+++ Input material +++

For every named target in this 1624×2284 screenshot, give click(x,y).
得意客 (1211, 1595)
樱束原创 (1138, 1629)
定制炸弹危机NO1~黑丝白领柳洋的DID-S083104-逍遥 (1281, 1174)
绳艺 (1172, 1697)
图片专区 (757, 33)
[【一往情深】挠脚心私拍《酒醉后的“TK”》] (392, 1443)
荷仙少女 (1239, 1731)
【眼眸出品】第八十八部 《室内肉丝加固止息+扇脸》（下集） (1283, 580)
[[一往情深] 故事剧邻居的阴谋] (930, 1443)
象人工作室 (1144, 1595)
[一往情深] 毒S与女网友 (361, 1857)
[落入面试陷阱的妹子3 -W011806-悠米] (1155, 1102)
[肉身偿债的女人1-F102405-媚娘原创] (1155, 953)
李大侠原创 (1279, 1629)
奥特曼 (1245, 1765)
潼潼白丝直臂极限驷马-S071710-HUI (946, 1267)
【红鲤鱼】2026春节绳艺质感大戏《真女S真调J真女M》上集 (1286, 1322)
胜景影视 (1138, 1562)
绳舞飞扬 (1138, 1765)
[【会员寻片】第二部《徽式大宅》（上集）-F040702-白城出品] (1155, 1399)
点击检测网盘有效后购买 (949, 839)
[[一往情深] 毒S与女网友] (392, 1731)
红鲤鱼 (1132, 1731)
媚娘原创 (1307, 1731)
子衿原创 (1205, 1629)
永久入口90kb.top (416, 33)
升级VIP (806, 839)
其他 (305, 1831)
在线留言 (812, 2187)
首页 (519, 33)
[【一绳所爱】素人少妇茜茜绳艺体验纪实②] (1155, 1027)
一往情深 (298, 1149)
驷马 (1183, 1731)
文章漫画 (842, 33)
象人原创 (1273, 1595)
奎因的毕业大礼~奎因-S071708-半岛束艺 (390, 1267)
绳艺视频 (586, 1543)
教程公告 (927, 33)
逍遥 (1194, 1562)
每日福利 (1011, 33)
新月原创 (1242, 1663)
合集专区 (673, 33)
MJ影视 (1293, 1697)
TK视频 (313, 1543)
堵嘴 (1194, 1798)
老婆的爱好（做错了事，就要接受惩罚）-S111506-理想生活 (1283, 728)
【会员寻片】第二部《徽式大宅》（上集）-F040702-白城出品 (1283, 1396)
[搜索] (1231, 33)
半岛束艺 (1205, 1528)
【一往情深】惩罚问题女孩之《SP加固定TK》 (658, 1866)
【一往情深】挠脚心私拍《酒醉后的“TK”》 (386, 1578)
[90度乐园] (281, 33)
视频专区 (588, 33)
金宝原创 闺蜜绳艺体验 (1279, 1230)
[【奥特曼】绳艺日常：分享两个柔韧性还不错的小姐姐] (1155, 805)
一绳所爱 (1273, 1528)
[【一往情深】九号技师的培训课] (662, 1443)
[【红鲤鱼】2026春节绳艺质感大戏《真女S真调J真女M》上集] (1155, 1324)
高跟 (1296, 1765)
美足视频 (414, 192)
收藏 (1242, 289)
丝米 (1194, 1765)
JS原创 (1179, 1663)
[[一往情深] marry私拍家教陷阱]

+++

■ Exercise prompt
Each line holding "真女S真调J真女M" should be copied from the material above.

■ Task response
【红鲤鱼】2026春节绳艺质感大戏《真女S真调J真女M》上集 (1286, 1322)
[【红鲤鱼】2026春节绳艺质感大戏《真女S真调J真女M》上集] (1155, 1324)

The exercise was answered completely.